Point de vue des partisans#
- Le projet de loi semble destiné à aider les petites agences de maintien de l'ordre à améliorer la sécurité des agents et les résultats communautaires en finançant la formation et les ressources en santé mentale.
- Les partisans peuvent faire valoir que cela pourrait améliorer le recrutement et la rétention en permettant des primes de signature et de rétention et en finançant des programmes de bien-être pour les agents.
- Un processus de demande simplifié de deux heures est destiné à réduire les obstacles pour les petites agences qui manquent de personnel pour rédiger des subventions.
- Les audits, la divulgation publique des primes et les vérifications d'anti-duplication visent à accroître la responsabilité et à prévenir le gaspillage ou le financement fédéral en double.
- Le financement pour la formation basée sur des données probantes et la collecte de données pourrait aider les agences à adopter les meilleures pratiques et permettre l'évaluation de ce qui fonctionne.

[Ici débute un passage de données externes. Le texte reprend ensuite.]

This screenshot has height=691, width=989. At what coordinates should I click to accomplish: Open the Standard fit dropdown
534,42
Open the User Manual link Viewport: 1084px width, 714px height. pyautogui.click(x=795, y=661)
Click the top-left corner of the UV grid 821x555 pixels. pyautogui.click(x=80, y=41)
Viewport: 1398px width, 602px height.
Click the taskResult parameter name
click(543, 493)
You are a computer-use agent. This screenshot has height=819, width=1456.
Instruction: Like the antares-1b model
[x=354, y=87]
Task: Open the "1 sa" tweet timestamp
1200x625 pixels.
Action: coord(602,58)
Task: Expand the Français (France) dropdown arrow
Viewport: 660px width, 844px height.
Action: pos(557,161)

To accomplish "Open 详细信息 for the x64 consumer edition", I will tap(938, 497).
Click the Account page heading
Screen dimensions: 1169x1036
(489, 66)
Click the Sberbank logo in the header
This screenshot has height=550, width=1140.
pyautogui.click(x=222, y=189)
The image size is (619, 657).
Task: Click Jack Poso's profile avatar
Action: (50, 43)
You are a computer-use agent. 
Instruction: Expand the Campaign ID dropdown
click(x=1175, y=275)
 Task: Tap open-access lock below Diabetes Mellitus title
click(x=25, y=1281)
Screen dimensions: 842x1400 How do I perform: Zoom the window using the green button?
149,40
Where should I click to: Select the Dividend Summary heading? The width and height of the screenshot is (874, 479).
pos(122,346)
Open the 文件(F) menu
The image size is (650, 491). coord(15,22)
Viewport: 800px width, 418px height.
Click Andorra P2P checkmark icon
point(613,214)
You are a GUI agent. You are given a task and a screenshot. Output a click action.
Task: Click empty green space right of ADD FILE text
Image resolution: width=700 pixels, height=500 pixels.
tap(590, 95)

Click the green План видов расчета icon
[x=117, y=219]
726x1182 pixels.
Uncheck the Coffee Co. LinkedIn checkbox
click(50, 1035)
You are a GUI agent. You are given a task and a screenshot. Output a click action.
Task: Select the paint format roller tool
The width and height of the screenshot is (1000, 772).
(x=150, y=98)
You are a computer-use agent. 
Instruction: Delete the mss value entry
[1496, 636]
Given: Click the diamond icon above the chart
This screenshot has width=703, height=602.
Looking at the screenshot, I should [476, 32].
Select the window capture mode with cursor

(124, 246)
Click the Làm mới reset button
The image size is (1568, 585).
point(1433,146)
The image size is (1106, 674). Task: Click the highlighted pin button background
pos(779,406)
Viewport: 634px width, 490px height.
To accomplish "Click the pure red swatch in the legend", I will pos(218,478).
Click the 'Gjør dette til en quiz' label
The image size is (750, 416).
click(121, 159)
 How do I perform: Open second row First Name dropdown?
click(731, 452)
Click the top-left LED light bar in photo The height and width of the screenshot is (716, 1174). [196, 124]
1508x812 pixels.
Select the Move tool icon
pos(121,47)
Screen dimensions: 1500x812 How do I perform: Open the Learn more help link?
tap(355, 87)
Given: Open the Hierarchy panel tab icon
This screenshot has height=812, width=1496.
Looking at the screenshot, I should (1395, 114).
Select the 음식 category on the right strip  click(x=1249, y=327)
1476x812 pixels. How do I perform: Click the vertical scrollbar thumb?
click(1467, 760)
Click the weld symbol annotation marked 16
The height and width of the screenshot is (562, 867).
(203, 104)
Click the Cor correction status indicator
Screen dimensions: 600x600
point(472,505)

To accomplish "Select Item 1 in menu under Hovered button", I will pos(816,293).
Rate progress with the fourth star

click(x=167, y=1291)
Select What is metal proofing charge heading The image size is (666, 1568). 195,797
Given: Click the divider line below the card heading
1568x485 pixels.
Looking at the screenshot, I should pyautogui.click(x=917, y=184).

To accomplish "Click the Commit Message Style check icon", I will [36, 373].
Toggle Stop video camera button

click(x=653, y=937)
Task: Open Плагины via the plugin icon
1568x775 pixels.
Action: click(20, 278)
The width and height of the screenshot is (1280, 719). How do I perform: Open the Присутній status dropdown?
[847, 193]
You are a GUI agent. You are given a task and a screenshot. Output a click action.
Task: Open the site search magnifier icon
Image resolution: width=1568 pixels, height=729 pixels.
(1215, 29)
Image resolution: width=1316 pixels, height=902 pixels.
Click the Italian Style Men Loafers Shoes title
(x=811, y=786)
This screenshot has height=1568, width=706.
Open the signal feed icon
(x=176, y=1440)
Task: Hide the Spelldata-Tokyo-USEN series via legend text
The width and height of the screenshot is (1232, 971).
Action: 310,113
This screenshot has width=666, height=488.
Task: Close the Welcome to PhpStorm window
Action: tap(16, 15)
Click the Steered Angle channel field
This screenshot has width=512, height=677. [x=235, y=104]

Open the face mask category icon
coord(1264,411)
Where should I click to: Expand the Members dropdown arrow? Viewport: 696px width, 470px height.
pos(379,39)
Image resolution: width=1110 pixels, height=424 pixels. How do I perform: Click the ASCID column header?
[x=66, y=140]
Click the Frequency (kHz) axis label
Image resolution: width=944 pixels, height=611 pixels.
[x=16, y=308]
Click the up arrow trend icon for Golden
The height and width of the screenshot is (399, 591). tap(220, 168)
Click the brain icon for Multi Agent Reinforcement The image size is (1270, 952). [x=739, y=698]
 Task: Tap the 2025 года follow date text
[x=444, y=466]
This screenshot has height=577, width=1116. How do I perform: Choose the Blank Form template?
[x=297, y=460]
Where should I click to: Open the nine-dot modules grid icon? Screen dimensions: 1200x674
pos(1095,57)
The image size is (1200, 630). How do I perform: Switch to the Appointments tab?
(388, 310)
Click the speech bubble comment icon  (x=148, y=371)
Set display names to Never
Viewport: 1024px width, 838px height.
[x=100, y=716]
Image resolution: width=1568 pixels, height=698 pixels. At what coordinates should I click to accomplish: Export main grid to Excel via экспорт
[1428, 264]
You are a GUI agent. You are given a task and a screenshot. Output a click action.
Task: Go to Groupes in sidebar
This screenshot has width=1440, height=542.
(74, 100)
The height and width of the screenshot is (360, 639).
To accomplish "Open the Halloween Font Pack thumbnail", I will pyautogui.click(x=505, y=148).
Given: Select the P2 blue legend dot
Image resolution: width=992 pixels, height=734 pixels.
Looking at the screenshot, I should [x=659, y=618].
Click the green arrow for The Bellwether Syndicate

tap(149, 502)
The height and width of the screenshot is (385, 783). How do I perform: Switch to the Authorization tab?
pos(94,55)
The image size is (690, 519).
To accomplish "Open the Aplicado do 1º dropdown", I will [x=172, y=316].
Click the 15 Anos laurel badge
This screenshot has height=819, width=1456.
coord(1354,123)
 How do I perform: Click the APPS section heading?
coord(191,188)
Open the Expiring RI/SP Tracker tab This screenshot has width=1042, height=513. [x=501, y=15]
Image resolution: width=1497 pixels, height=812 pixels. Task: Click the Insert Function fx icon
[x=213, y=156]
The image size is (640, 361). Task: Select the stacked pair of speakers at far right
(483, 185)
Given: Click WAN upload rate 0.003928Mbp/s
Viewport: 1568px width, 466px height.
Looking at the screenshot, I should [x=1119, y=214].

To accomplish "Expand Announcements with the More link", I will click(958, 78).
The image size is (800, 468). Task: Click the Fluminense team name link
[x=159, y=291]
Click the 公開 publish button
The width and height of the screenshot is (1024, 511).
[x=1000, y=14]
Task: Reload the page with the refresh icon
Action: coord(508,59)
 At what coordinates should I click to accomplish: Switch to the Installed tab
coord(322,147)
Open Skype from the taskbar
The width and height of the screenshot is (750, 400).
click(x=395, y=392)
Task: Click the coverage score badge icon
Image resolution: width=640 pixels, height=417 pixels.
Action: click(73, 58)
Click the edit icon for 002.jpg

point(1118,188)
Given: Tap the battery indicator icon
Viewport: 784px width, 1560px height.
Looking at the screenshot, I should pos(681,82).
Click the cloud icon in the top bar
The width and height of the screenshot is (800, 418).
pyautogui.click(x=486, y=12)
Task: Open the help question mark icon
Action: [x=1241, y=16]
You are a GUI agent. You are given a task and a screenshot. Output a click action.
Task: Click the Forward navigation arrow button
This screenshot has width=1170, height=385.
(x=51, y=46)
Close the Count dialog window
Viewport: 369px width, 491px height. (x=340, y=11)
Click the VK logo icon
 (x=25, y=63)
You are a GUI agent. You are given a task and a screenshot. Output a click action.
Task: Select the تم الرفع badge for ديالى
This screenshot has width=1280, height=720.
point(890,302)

Point de vue des opposants#
- Une préoccupation est le coût fédéral : le projet de loi autorise jusqu'à 50 millions de dollars par an, et des coûts administratifs et d'audit supplémentaires sont implicites mais non estimés séparément.
- Le projet de loi permet des primes de signature et de rétention. Certains peuvent craindre que les primes financées par des subventions fédérales puissent être controversées si elles sont perçues comme récompensant des agents sans réformes ou mesures de performance plus larges.
- La définition et le traitement de la "faute grave" reposent sur des enquêtes internes, qui peuvent varier d'une agence à l'autre ; le projet de loi ne standardise pas cette définition.
- Les petites agences peuvent encore avoir des difficultés avec le rapport, la collecte de données et la conformité aux audits que le projet de loi exige, malgré l'objectif de demande simplifiée.
- Il n'est pas clair comment les attributions de subventions seront priorisées ou quelle sera la taille de chaque attribution ; le projet de loi ne fixe pas de tailles d'attribution ni de critères de sélection.
- Le programme est limité aux agences comptant moins de 175 agents, donc les départements de police des grandes villes sont exclus ; le projet de loi n'explique pas la raison de ce seuil.
Ce qui n'est pas clair : Le projet de loi ne précise pas les montants des attributions par bénéficiaire, les critères de sélection pour qui reçoit les subventions en premier, les définitions précises de certains termes (par exemple, ce qui compte comme "faute grave" pour l'inéligibilité à la prime), ou des estimations de coûts détaillées pour l'administration du programme.